Bueno, ¡Feliz Navidad! ¿Cómo es que la Iglesia elige lecturas tan espantosas para comenzar lo que los liturgistas modernos llaman un período de “esperanza gozosa” del nacimiento del niño Salvador? Quiero decir, ¡morir de miedo no es precisamente un pensamiento que se nos ocurra relacionado con la expectativa de la Navidad!

Pero consideremos esto. Cuando el ángel Gabriel se apareció a María, le dijo: "¡No temas!" y cuando los pastores vieron las huestes angelicales sobre los campos de Belén, se nos dice, tuvieron “muy miedo”. Y los ángeles tuvieron que decirles que no lo fueran.

El miedo es una emoción, lo que significa que es una reacción corporal que sigue a una percepción de los sentidos. Los simples animales tienen miedo, y en la medida en que tenemos una naturaleza corporal, los humanos también experimentamos miedo. En su forma más simple, es el resultado de no saber cuál es la causa de algo. En otras palabras, es la emoción de la maravilla.

Una puesta de sol, una brisa nocturna, una tormenta de verano… el asombro es el lado dulce del miedo. Es la expectativa de un novio casto en su noche de bodas, o de la novia que nunca ha conocido a un hombre. Perdón si su homilista es tan franco, pero ahí está.

El miedo es en realidad una emoción encantadora. Muestra que reconocemos que somos pequeños y que Dios y su universo son grandes. Hay muchas cosas que no entendemos. De hecho, hay la mayoría de las cosas que no entendemos.
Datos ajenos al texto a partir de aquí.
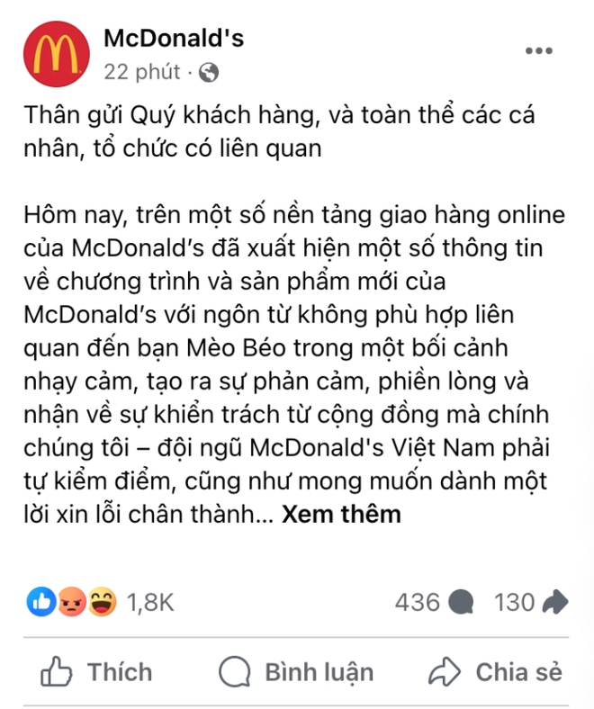Click the Chia sẻ arrow icon
Image resolution: width=594 pixels, height=709 pixels.
445,672
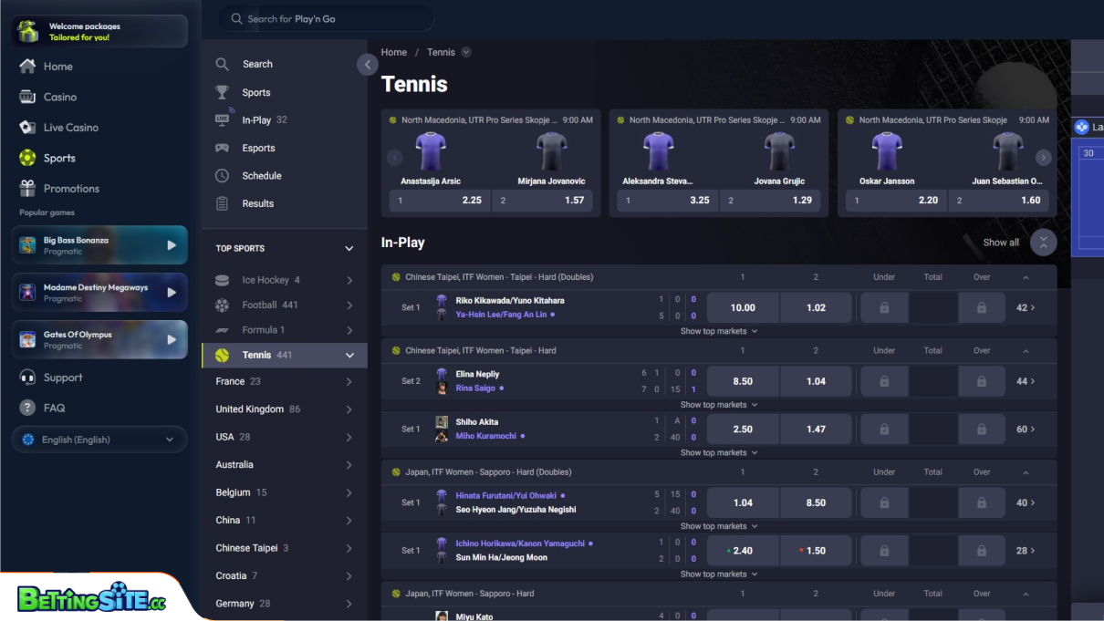
Task: Click the Schedule clock icon
Action: tap(222, 175)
El Apocalipsis nos habla de verdades que nunca podríamos haber alcanzado sin la ayuda de la gracia divina. Es la evidencia de un amor divino por nosotros que excede la medida de nuestra mente. En consecuencia, lo que nos ofrece la revelación de Dios es motivo de asombro ante algo que no podemos asimilar plenamente: motivo de temor santo.

En su amor por nosotros, Dios se ha revelado y nos ha hecho promesas que nunca podremos comprender en esta vida ni en la próxima. El fin del mundo y la desaparición del mundo natural tal como lo entendemos son bastante fáciles de imaginar en comparación con las verdades estables y eternas que duran para siempre y son más grandes incluso que los cielos y la tierra.

No debemos temer el fallecimiento del cielo y de la tierra. El Salvador nos dijo que el cielo y la tierra pasarán, pero que sus palabras no pasarán. Lo realmente asombroso, temible, más allá de nuestro alcance, es más bien nuestro propio destino como hijos e hijas de Dios. Él nos ha dado una participación en su vida divina y no duda en “asustarnos” para que nos demos cuenta de que todo lo que vemos a nuestro alrededor no es nada para él en comparación con nuestras propias almas inmortales y nuestros cuerpos destinados a una resurrección gloriosa.

Así podremos ver que somos partícipes del mismo destino que el niño Jesús para cuyo nacimiento nos estamos preparando. ¡Algún día será rehecho completamente para la gloria del mundo venidero!

Él es el Rey que ha de venir: ¡venid, adorémosle en santo temor!